TEXTO DA PÁGINA
——————————

Milhares de inquéritos em atraso, diz associação

As estimativas de necessidades para saúde pública, que têm com base as recomendações do Centro Europeu de Prevenção e Controlo das Doenças, variam entre 12.786 e 14.829 profissionais. Tal como acontece em relação às camas hospitalares, é também a região de Lisboa e Vale do Tejo que concentra cerca de metade das necessidades totais apontadas para o país (entre 53,9% e 54,9%, dependendo do cenário).

“Estou muito preocupado com a questão dos rastreadores. A pressão sobre a rede hospitalar está a estabilizar, resultado do confinamento, e é essencial termos no terreno rastreadores antes de se começar a desconfinar. Não é só fazerem-se os inquéritos epidemiológicos, é fazer-se também a vigilância activa. É essencial para termos um desconfinamento estruturado e evitarmos uma quarta vaga. Temos de aproveitar este tempo para formar pessoas e colocá-las no terreno para as vigilâncias activas”, reforça Alexandre Lourenço, lembrando que as funções não precisam de ser desempenhadas por profissionais de saúde.

Diferente é o caso dos inquéritos epidemiológicos que devem ser feitos por equipas de saúde pública, mas a capacidade de resposta continua limitada. “As vigilâncias activas já nem são feitas porque não há tempo. Está todo a ser consumido nos inquéritos”, diz Ricardo Mexia, presidente da Associação Nacional dos Médicos de Saúde Pública, que estima que “estejam dezenas de milhares de inquéritos em atraso”.

Ricardo Mexia não tem dúvidas que para “se respirar de forma folga” ainda vão ser precisos “vários meses”, mas se o número de casos positivos continuar a descer como tem acontecido nos últimos dias, “será possível fazer tantos inquéritos como os novos casos”. “Mas não recuperar” o que ficou para trás.

——————————

LINHAS EXTRAÍDAS
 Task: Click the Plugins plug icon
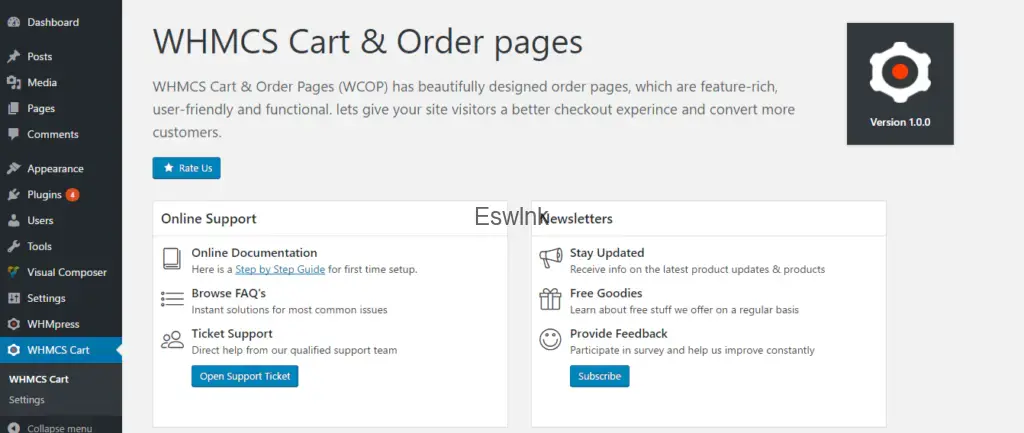[x=13, y=195]
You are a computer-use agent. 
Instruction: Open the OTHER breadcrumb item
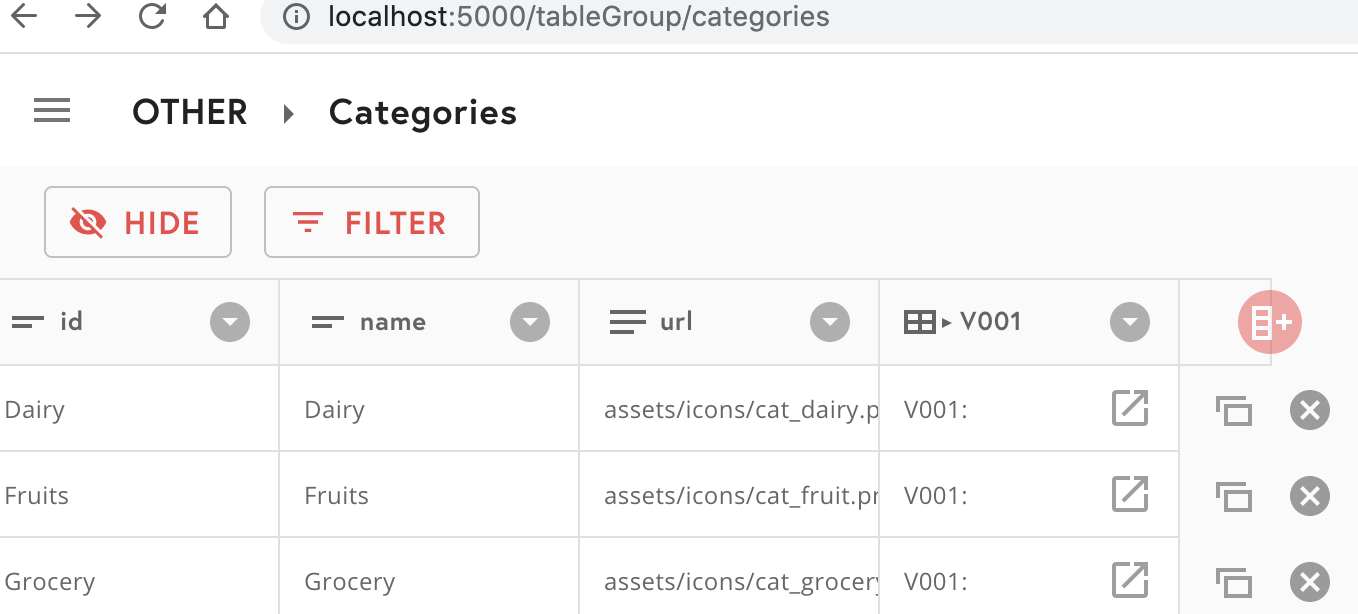coord(189,111)
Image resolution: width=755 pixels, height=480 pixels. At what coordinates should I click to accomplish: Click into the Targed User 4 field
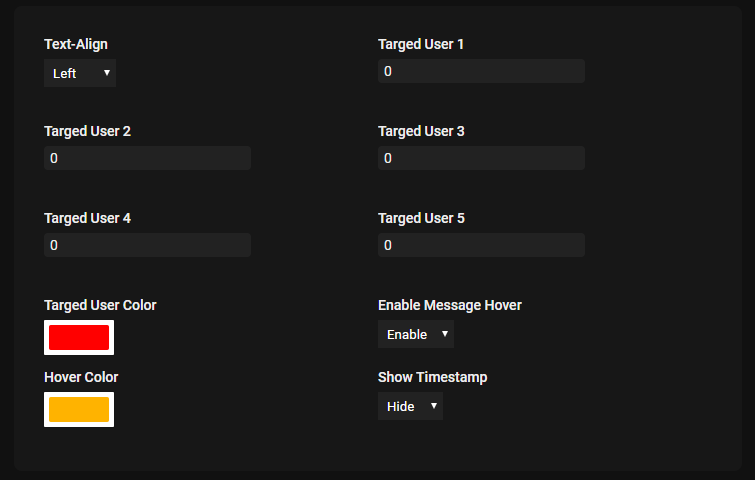pyautogui.click(x=147, y=245)
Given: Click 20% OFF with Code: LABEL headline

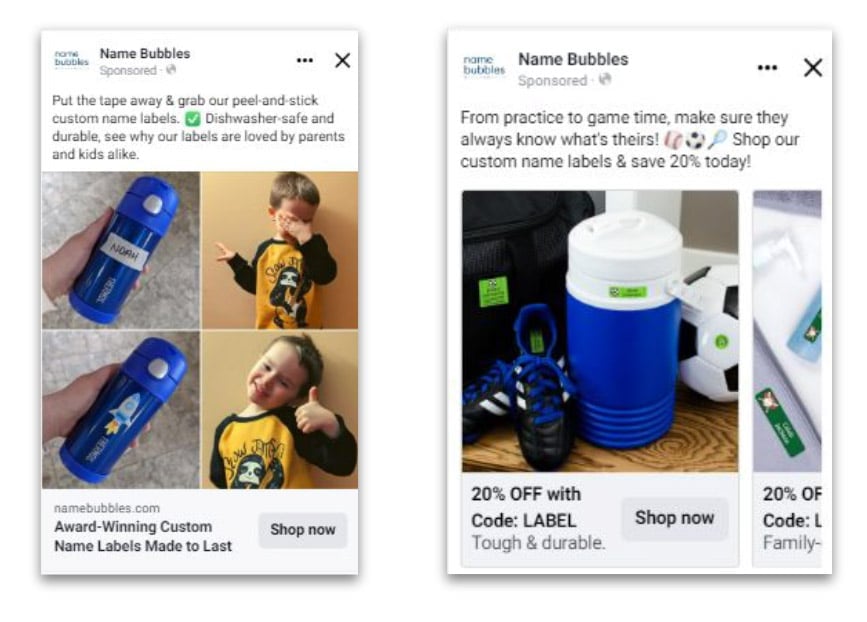Looking at the screenshot, I should pyautogui.click(x=526, y=507).
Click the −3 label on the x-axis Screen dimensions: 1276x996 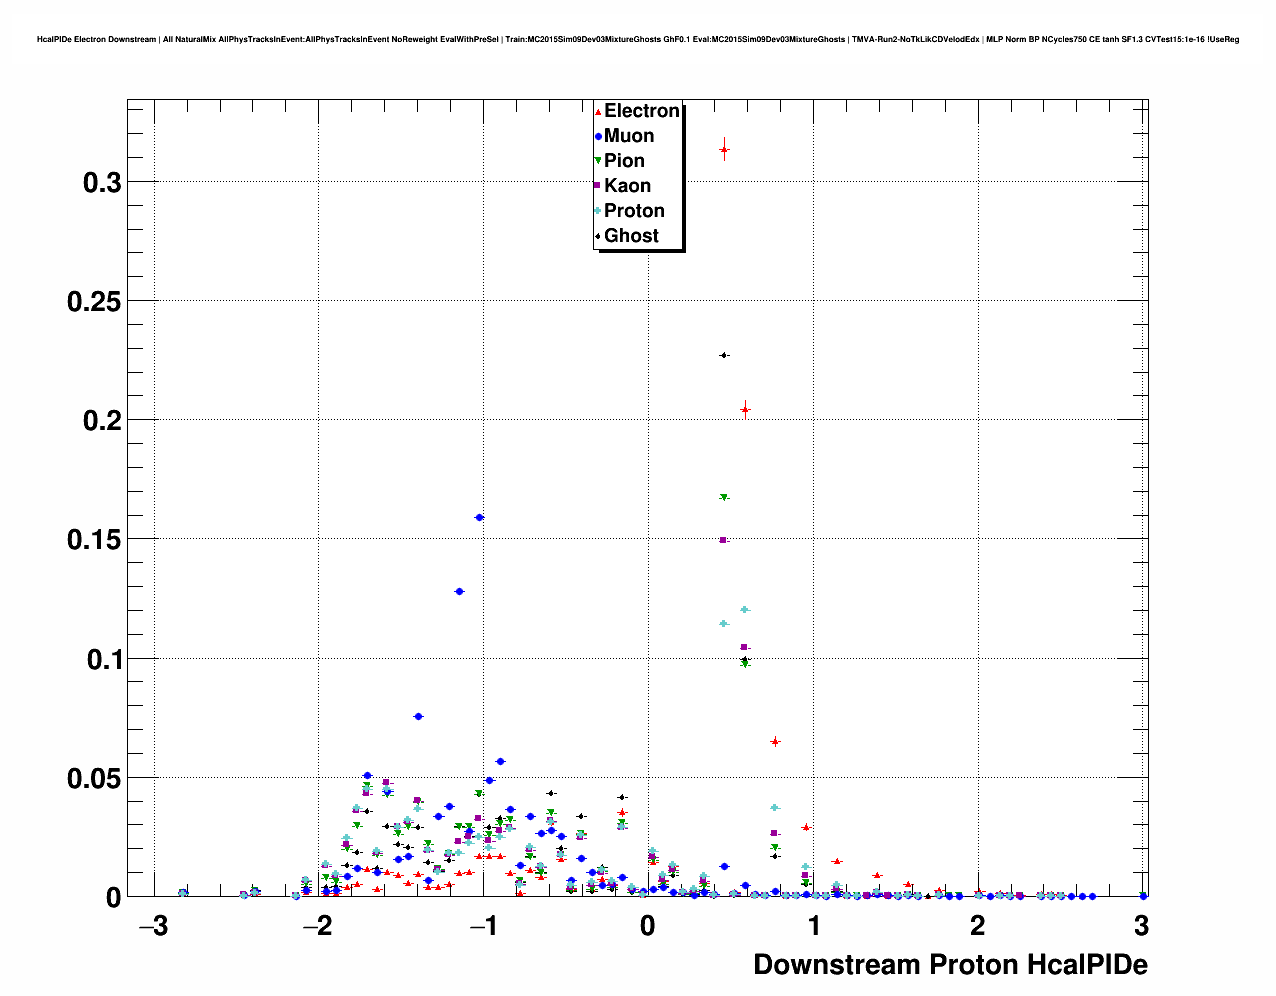click(152, 926)
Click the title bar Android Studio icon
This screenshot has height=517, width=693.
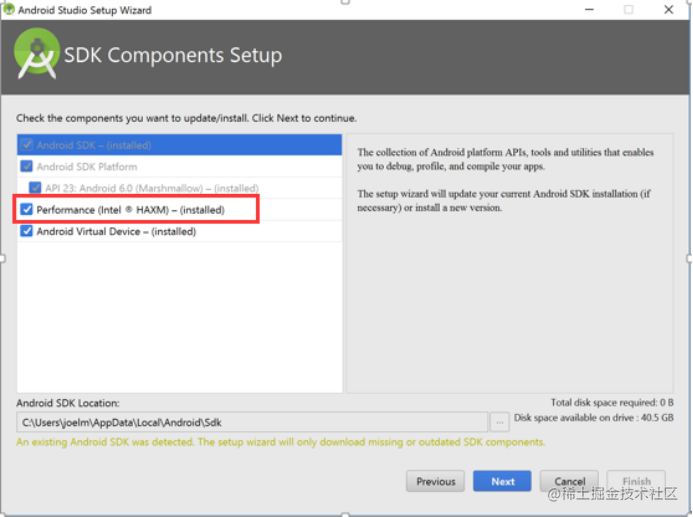click(8, 9)
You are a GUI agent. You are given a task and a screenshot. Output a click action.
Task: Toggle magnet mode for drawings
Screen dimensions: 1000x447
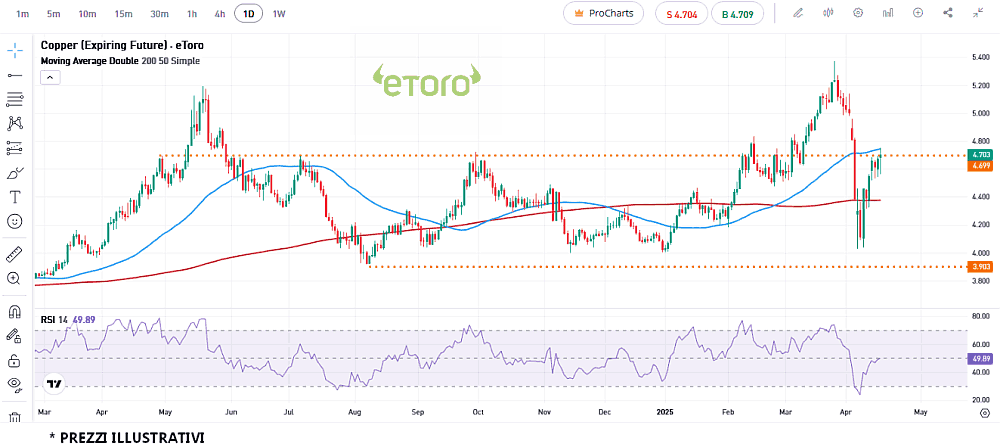tap(15, 311)
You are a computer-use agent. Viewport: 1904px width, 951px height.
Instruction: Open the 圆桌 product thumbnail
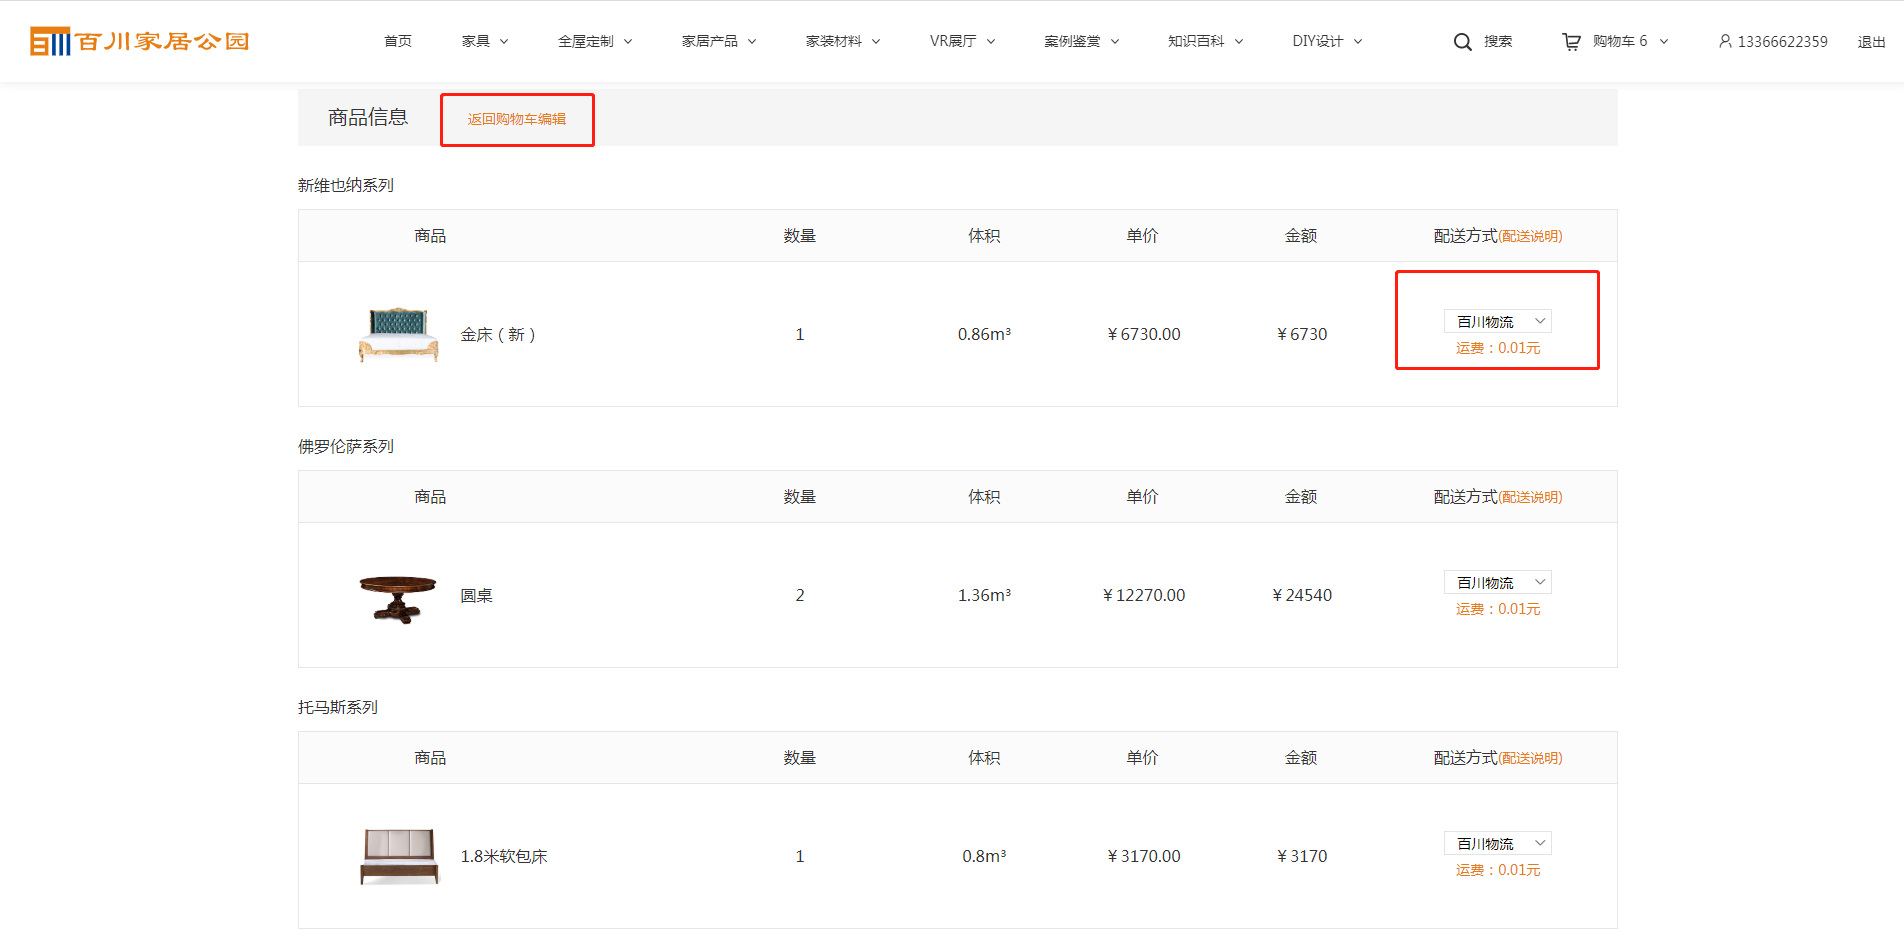click(x=398, y=597)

——————————

TAREFA 1
De acordo com o texto da página, qual é o intervalo das estimativas de necessidades de profissionais para saúde pública?
TAREFA 2
Transcreva fielmente o trecho do texto da página, começando em "Diferente é o" e seguindo até "ficou para trás.".
Baseie-se exclusivamente no texto da página.

RESPOSTA 1
Entre 12.786 e 14.829 profissionais.

RESPOSTA 2
Diferente é o caso dos inquéritos epidemiológicos que devem ser feitos por equipas de saúde pública, mas a capacidade de resposta continua limitada. “As vigilâncias activas já nem são feitas porque não há tempo. Está todo a ser consumido nos inquéritos”, diz Ricardo Mexia, presidente da Associação Nacional dos Médicos de Saúde Pública, que estima que “estejam dezenas de milhares de inquéritos em atraso”.

Ricardo Mexia não tem dúvidas que para “se respirar de forma folga” ainda vão ser precisos “vários meses”, mas se o número de casos positivos continuar a descer como tem acontecido nos últimos dias, “será possível fazer tantos inquéritos como os novos casos”. “Mas não recuperar” o que ficou para trás.